I'm hosting this in Azure and need to be able to scale the solution, so backing the package store on an Azure File share makes the most sense as it allows multiple readers and writers. I think this works for the local packages, but I am not familiar with DBreeze and it's story around concurrent writers to the database.

As far as running as a cache, I am curious as to why you did not choose to just add the cached packages to the local server and expire them from there versus using DBreeze.

A thought I've had is to store the cached packages as local package and expire out of the package store may make more sense as that may sidestep any concurrent writer issues DBreeze may have.

tomzo commented 6 years ago

Last night I implemented push and download of packages via the nuget client APIs from the official packages. To say it was trivial would be an understatement :sob:

I think that's main point to stay away from V2. I initially tried implementing some of V2 search, even tried to approach the ODdata thing, but the supporting libraries (xml-related) do not work on dotnet core.

I'm hosting this in Azure and need to be able to scale the solution, so backing the package store on an Azure File share makes the most sense as it allows multiple readers and writers. I think this works for the local packages,

I did that part by copying implementation from nuget.server. But that depended on obsolete nuget.core, which crashes on dotnet core. So I removed some of references to it, and replaced by new official nuget pakages. There is only little of nuget.core commited in liget's source, but that eventually should be removed.

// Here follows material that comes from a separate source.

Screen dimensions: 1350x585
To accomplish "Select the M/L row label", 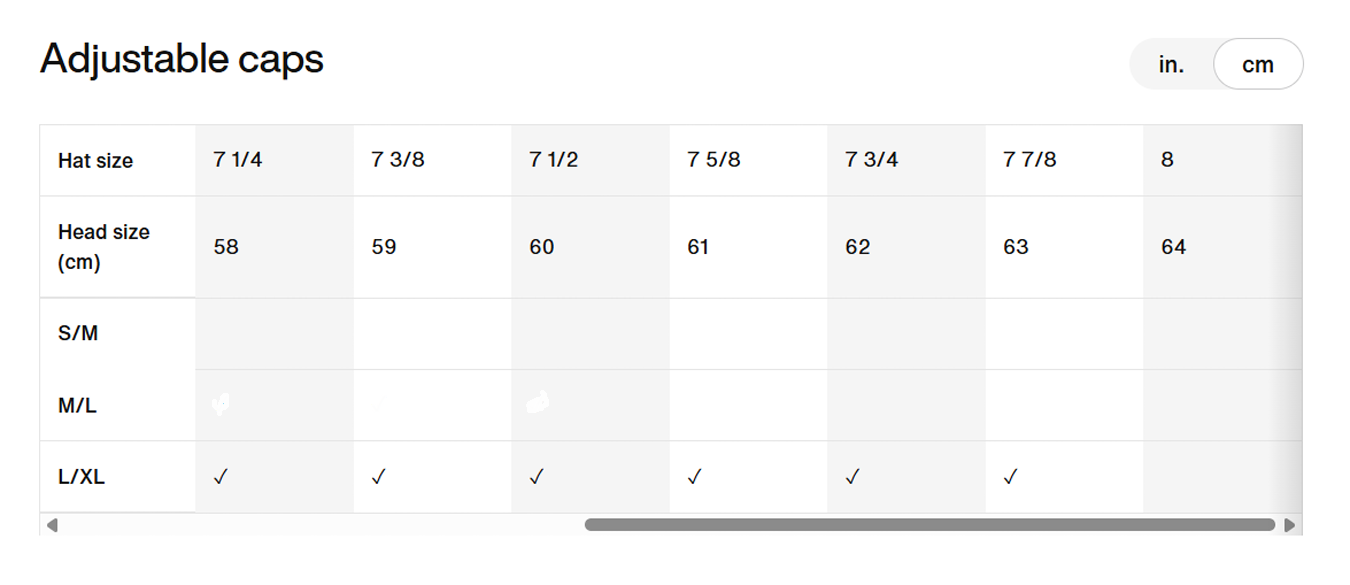I will tap(78, 406).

As far as running as a cache, I am curious as to why you did not choose to just add the cached packages to the local server and expire them from there versus using DBreeze. A thought I've had is to store the cached packages as local package and expire out of the package store may make more sense as that may sidestep any concurrent writer issues DBreeze may have.

I wanted to use a ready KV store with implemented transactions, rather than bare filesystem. DBreeze wasn't the best choice because it doesn't allow to close transaction from different thread than opened it. So basically, now there are 2 transactions opened when a query is made, which is suboptimal.

It is possible to add other backends, either for private repository, or for caching. In the long term, I will probably add openstack swift backend. Adding a filesystem-based store for cache shouldn't be hard. All services have interfaces, which if implemented, you get new backend. If you are up for it, then go ahead.

ElanHasson commented 6 years ago

I will take a look at the code-- presently I'm getting an issue when I attempt to scale the k8s deployment to more than one instance-- I have to check the logs, my hunch is DBreeze is writing some sort of lock file to the cache preventing multiple writers-- but I'll let you know what I find.

IMO offloading the atomic operations to the file (or other storage) system seems like the easiest approach. I'm assuming the cache is caching the actual package, not just the response?

tomzo commented 6 years ago

I have to check the logs, my hunch is DBreeze is writing some sort of lock file to the cache preventing multiple writers-- but I'll let you know what I find.

Yes, I think there is such lock.

I'm assuming the cache is caching the actual package, not just the response?

It is caching both. The .nupkg stream (unchanged from original) and a processed response to some queries (cache responses replace occurences of api.nuget.org with your liget server url).